The results showed that alpha enolase (ENO1), a metabolic enzyme involved in the last step of glycolysis was significantly upregulated in Chlamydia-pulsed IL-10 DCs compared to WT DCs. We further studied the immunoregulatory role of ENO1 in DC function by generating ENO1 knockdown DCs, using lentiviral siRNA technology. We analyzed the effect of the ENO1 knockdown on DC functions after pulsing with Chlamydia. Pyruvate assay, transmission electron microscopy, flow cytometry, confocal microscopy, cytokine, T-cell activation and adoptive transfer assays were also used to study DC function. The results showed that ENO1 knockdown DCs had impaired maturation and activation, with significant decrease in intracellular pyruvate concentration as compared with the Chlamydia-pulsed WT DCs. Adoptive transfer of Chlamydia-pulsed ENO1 knockdown DCs were poorly immunogenic in vitro and in vivo, especially the ability to induce protective immunity against genital chlamydia infection. The marked remodeling of the mitochondrial morphology of Chlamydia-pulsed ENO1 knockdown DCs compared to the Chlamydia-pulsed WT DCs was associated with the dysregulation of translocase of the outer membrane (TOM) 20 and adenine nucleotide translocator (ANT) 1/2/3/4 that regulate mitochondrial permeability. The results suggest that an enhanced glycolysis is required for efficient antigen processing and presentation by DCs to induce a robust immune response.

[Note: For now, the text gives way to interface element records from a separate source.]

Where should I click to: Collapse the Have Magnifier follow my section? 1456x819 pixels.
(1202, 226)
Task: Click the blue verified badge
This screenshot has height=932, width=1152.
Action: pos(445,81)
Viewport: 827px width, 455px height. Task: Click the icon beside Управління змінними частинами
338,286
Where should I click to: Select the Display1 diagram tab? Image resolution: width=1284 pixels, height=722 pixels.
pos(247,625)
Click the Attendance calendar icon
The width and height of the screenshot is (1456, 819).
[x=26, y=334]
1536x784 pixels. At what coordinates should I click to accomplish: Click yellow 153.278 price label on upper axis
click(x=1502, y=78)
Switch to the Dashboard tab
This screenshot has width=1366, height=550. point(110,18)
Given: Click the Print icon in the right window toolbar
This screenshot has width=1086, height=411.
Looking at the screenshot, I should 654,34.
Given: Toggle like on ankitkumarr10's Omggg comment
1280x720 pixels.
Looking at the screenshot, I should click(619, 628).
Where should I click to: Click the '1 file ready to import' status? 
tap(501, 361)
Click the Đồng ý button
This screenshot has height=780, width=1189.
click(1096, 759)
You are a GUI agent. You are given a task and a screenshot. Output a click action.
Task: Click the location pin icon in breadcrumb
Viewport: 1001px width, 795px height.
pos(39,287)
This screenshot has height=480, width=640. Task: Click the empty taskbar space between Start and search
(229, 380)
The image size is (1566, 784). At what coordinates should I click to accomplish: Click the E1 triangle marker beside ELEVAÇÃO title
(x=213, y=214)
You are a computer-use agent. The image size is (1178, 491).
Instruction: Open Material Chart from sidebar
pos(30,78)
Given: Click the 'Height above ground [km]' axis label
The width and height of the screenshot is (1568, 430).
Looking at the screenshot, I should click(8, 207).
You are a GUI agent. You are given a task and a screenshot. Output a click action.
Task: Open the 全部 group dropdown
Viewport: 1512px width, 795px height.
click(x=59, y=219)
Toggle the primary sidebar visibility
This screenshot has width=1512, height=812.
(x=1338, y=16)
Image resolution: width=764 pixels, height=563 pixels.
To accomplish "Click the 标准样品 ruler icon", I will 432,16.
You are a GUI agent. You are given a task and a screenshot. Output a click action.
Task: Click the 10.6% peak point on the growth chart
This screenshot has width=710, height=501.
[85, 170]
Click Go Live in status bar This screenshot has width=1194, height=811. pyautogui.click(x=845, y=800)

The upregulation of ENO1 contributes to the superior immunostimulatory function of IL-10 deficient DCs. Our studies indicated that ENO1 deficiency causes the reduced production of pyruvate, which then contributes to a dysfunction in mitochondrial homeostasis that may affect DC survival, maturation and antigen presenting properties. Modulation of ENO1 thus provides a potentially effective strategy to boost DC function and promote immunity against infectious and non-infectious diseases.
我们之前报道过,白细胞介素-10(IL-10)缺陷的树突状细胞(DCs)是强大的抗原呈递细胞,可诱导针对衣原体的增强的保护性免疫。为了进一步研究IL-10缺陷DCs卓越免疫刺激特性背后的分子和生化机制,我们对衣原体脉冲的野生型(WT)和IL-10 DCs的蛋白质谱进行了蛋白质组学分析,以鉴定具有免疫调节特性的差异表达蛋白。
结果显示,与WT DCs相比,参与糖酵解最后一步的代谢酶α烯醇化酶(ENO1)在衣原体脉冲的IL-10 DCs中显著上调。我们使用慢病毒小干扰RNA技术生成ENO1敲低的DCs,进一步研究ENO1在DC功能中的免疫调节作用。我们分析了衣原体脉冲后ENO1敲低对DC功能的影响。丙酮酸测定、透射电子显微镜、流式细胞术、共聚焦显微镜、细胞因子、T细胞活化和过继转移测定也用于研究DC功能。结果显示,与衣原体脉冲的WT DCs相比,ENO1敲低的DCs成熟和活化受损,细胞内丙酮酸浓度显著降低。衣原体脉冲的ENO1敲低DCs的过继转移在体外和体内免疫原性较差,尤其是诱导针对生殖器衣原体感染的保护性免疫的能力。与衣原体脉冲的WT DCs相比,衣原体脉冲的ENO1敲低DCs线粒体形态的显著重塑与调节线粒体通透性的外膜转位酶(TOM)20和腺嘌呤核苷酸转位酶(ANT)1/2/3/4的失调有关。结果表明,DCs进行有效的抗原加工和呈递以诱导强大的免疫反应需要增强糖酵解。
ENO1的上调有助于IL-10缺陷DCs卓越的免疫刺激功能。我们的研究表明,ENO1缺陷导致丙酮酸产生减少,进而导致线粒体稳态功能障碍,这可能影响DC的存活、成熟和抗原呈递特性。因此,调节ENO1提供了一种潜在有效的策略来增强DC功能并促进针对感染性和非感染性疾病的免疫。